Sabato 24 febbraio, presso il Teatro Nuovo di Milano, ho assistito con grande coinvolgimento ad una delle repliche di un musical che si guadagna ormai da anni il favore sia del pubblico che della critica: Jersey Boys.

Recensione Jersey Boys al Teatro Nuovo_2

Si tratta di un capolavoro, campione di incassi a Londra, che racconta la vera storia di una band di grande successo nella storia della musica pop anni ’60.  E si racconta di questa band sin dalla sua formazione, quando sotto un lampione in una notte nelle strade del New Jersey, quattro giovani artisti decidono di unirsi in un quartetto attribuendosi un nome suggerito dall’insegna sgangherata di un locale. Diventano così una band che diventerà una leggenda: i Four Seasons.

Dagli Stati Uniti all’Italia 

Il musical, con musiche di Bob Gaudio, testi di Bob Crewe e libretto di Marshall Brickman e Rick Elice, ha debuttato a Broadway nel 2005.

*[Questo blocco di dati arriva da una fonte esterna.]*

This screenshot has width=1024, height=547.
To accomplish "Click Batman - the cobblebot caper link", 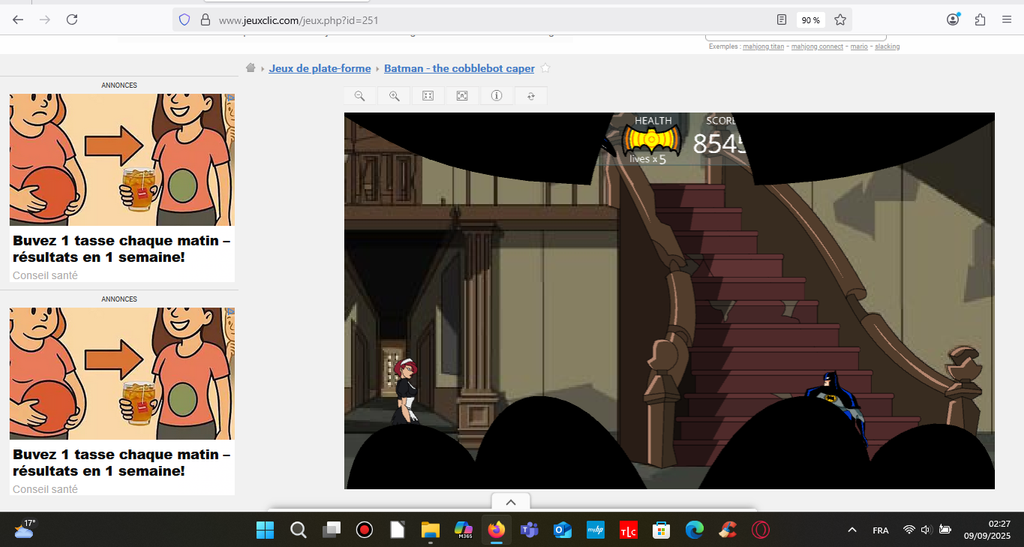I will point(459,69).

Si tratta per la precisione di un jukebox musical, che raccoglie al suo interno i reali successi dei Four Seasons. Dopo diversi tour e molti premi, Jersey Boys approda in Italia nel 2016 grazie alla sapiente e attenta regia di Claudio Insegno, per merito del quale il musical si è imposto all’attenzione di tutti lasciando dietro di sé grande risonanza. Quasi nulla è lasciato al caso. Il ritmo dentro ogni battuta e la scelta accurata del cast hanno contribuito alla realizzazione di uno spettacolo incredibile. È raro assistere ad uno spettacolo di tre ore senza mai annoiarsi o distrarsi. Il cast di Jersey Boys inchioda gli spettatori alla poltrona, suscitando un trasporto del pubblico talvolta addirittura spiazzante. I protagonisti sono stati incredibilmente presenti, ritmicamente infallibili, vivi nella loro interpretazione che non li ha fatti vacillare mai, in nessuna situazione. La loro preparazione è ammirevole. Dal canto alla recitazione al movimento coreografico, ciò che hanno regalato al pubblico è stato uno spettacolo comico e drammatico al tempo stesso, difficile da dimenticare.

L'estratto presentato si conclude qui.